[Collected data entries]
--*--

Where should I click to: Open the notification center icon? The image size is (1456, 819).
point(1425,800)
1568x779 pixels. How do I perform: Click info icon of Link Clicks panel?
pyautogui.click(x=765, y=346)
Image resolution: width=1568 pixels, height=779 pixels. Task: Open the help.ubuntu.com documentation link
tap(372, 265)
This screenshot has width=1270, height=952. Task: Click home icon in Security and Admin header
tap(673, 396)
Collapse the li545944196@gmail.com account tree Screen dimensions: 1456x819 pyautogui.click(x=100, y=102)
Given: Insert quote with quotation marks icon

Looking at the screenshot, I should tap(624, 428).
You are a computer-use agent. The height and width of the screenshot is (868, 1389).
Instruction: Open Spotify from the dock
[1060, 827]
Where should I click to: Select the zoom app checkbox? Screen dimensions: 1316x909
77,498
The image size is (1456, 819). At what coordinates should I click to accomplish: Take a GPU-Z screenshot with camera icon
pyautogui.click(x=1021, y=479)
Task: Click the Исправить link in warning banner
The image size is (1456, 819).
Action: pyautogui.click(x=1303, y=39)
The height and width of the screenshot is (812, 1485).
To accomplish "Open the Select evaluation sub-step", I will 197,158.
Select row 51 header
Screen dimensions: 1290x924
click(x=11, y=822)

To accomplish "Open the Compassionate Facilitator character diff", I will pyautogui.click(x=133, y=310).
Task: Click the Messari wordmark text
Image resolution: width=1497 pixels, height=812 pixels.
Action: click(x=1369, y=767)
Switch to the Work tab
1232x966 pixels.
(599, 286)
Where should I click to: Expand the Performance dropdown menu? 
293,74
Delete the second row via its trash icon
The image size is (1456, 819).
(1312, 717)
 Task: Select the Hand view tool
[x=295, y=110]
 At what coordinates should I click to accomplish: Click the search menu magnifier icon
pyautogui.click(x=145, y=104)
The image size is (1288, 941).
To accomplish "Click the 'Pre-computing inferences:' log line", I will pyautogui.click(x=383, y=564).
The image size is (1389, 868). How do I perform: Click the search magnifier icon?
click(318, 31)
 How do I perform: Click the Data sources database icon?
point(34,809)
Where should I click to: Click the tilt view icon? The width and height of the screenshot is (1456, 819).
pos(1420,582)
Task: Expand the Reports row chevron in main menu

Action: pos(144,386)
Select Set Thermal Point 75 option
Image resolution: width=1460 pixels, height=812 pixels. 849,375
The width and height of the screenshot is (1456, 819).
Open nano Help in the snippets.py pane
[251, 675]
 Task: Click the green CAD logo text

--*--

Count how many lines in the data above hold "text", and give that number by itself.

> **Solution for this task**
2